[Pixel coordinate grounding data]
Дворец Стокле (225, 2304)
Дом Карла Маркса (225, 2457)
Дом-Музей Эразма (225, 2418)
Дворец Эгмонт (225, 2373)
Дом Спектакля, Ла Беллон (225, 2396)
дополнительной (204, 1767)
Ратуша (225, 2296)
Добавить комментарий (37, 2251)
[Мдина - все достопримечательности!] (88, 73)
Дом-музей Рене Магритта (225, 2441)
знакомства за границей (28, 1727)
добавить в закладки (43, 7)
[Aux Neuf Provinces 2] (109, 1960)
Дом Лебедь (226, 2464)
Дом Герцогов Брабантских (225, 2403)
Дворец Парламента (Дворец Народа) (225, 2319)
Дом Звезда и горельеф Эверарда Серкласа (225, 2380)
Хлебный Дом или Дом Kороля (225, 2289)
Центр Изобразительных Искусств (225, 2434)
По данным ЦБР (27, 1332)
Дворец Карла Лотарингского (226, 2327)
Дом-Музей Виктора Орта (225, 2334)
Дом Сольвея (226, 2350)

* [What to do] Your answer should consist only of the lines from the one that holds "[Мдина - все достопримечательности!] (88, 73)" to the end of the entries above, both ends included, each repeated exactly.

* [Solution to the exercise]
[Мдина - все достопримечательности!] (88, 73)
Дом-музей Рене Магритта (225, 2441)
знакомства за границей (28, 1727)
добавить в закладки (43, 7)
[Aux Neuf Provinces 2] (109, 1960)
Дом Лебедь (226, 2464)
Дом Герцогов Брабантских (225, 2403)
Дворец Парламента (Дворец Народа) (225, 2319)
Дом Звезда и горельеф Эверарда Серкласа (225, 2380)
Хлебный Дом или Дом Kороля (225, 2289)
Центр Изобразительных Искусств (225, 2434)
По данным ЦБР (27, 1332)
Дворец Карла Лотарингского (226, 2327)
Дом-Музей Виктора Орта (225, 2334)
Дом Сольвея (226, 2350)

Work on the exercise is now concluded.